28 juin 2024 dans Liberté de la presse
Bulletin en train d'être inséré dans une urne de vote

37 %.

C’est le score record des principaux partis d’extrême droite français, le Rassemblement national (RN) et Reconquête, aux élections européennes du 9 juin. La liste de la majorité présidentielle, Besoin d’Europe a, elle, obtenu 14,60% des voix, celle du Parti socialiste et de Place publique, Réveiller l’Europe, 13,83 %. Face au choc de ce résultat, le président Emmanuel Macron a annoncé le même soir, lors de son allocution télévisée, la dissolution de l’Assemblée nationale. Avec pour conséquence la tenue de nouvelles élections législatives le 30 juin et le 7 juillet. La tendance semble se confirmer : les différents sondages classent le RN en tête, devant le Nouveau Front Populaire (l’union des partis de la gauche) et Ensemble, le groupe d’Emmanuel Macron. Ce qui paraissait impossible il y a vingt ans, c’est-à-dire la victoire d’un parti d’extrême droite, devient possible.

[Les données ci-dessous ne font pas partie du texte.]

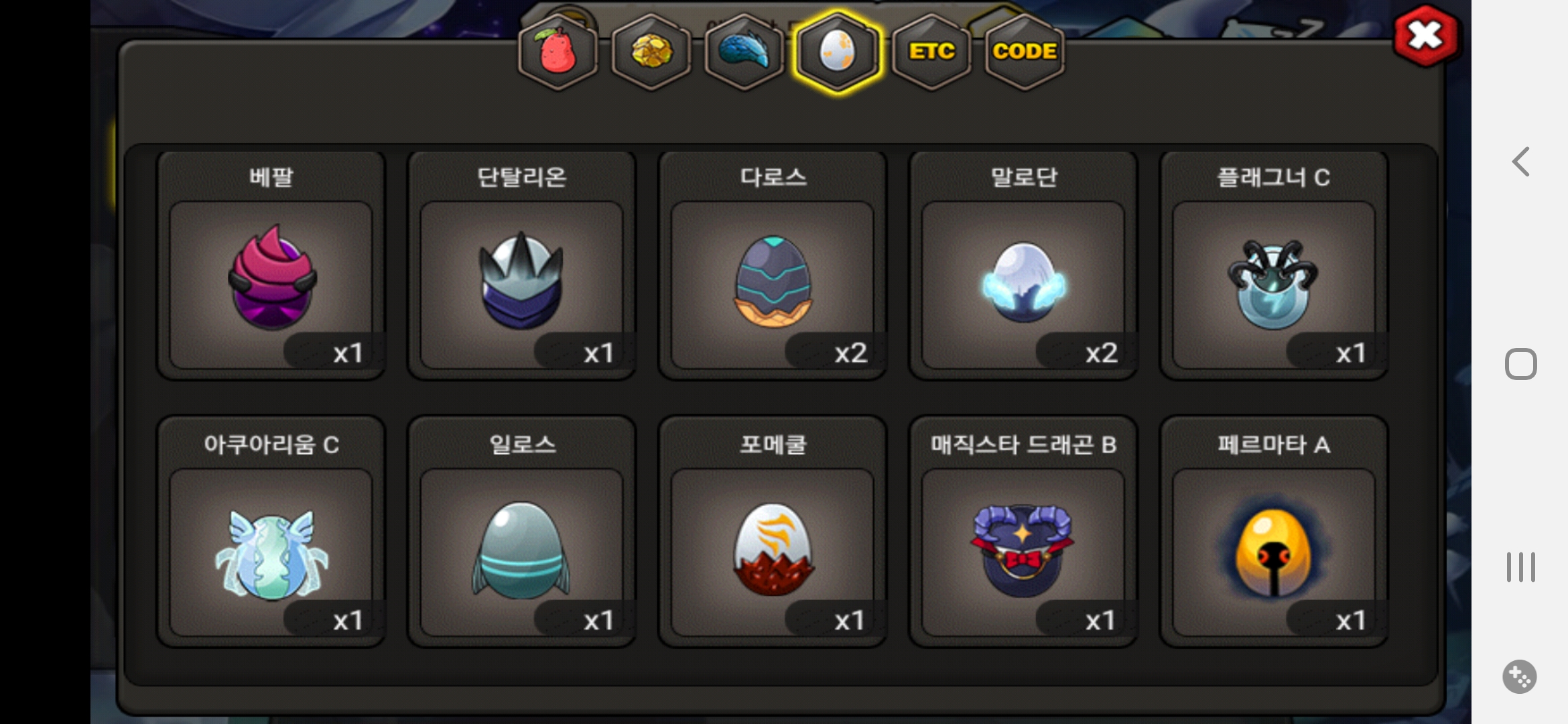Image resolution: width=1568 pixels, height=724 pixels.
Task: Select the 일로스 gray egg
Action: 522,532
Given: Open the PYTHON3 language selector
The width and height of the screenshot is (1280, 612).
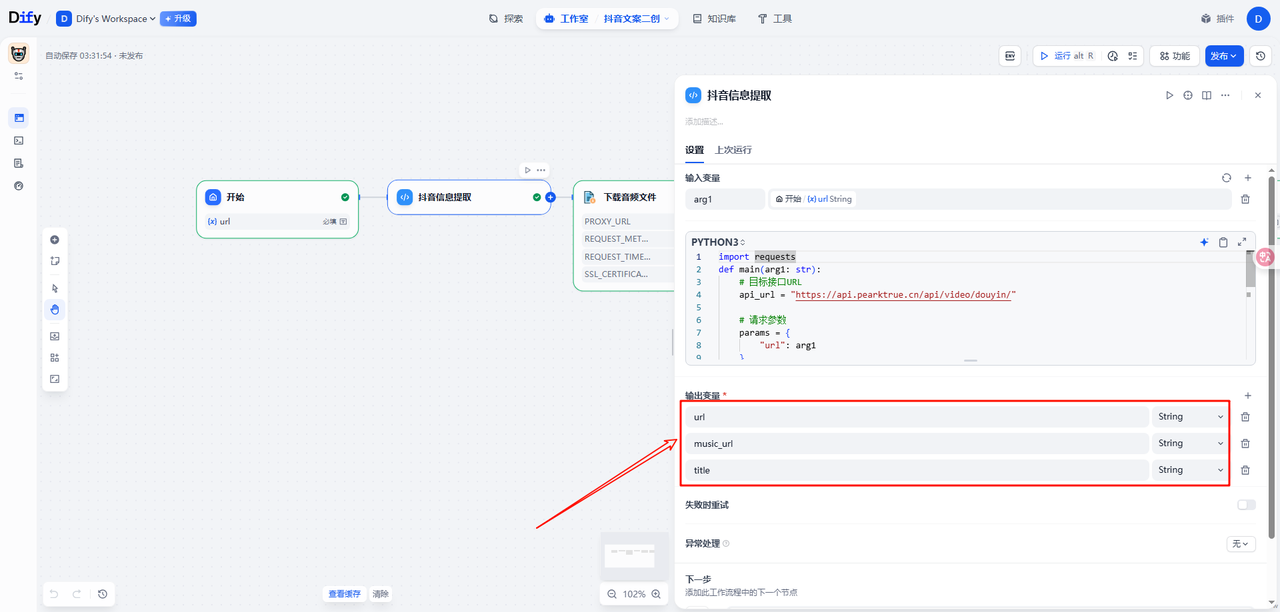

"Jamais depuis la Libération, l’extrême droite, en France, ne s’est trouvée si près de la victoire. Elle porte un projet de démolition sociale, de repli chauvin, de discrimination raciste, sexiste, homophobe, de guerre aux minorités, de basculement liberticide et de régression écologique." 

Ce sont là les premiers mots de la tribune "Pour un front commun des médias contre l’extrême droite" publiée le 19 juin sur le site de Reporterre et signée par plus de 90 médias qui appellent à soutenir la mobilisation sociale contre l’extrême droite qui menace, selon eux, la liberté de la presse. 

Quelles seront les conséquences pour les médias et les journalistes si l’extrême droite accède au pouvoir ? IJNet en a discuté avec Alexis Lévrier, historien des médias et maître de conférences à l’université de Reims. 

Que pensez-vous de la tribune publiée par Reporterre ?

Il est évident que l’arrivée au pouvoir de l'extrême droite va rendre difficile l'exercice du métier de journaliste. C’est déjà le cas d’ailleurs. Selon l’extrême droite, les journalistes sont tous de gauche voire des islamo-gauchistes, éminemment woke. Les médias et les journalistes ont raison d’avoir peur. Toutefois, je regrette qu’il n’y ait pas plus de médias -notamment ceux qui se disent neutres- signataires de cette tribune.

Quelle évolution avez-vous observée dans les médias qui expliquerait cette montée de l’extrême droite ?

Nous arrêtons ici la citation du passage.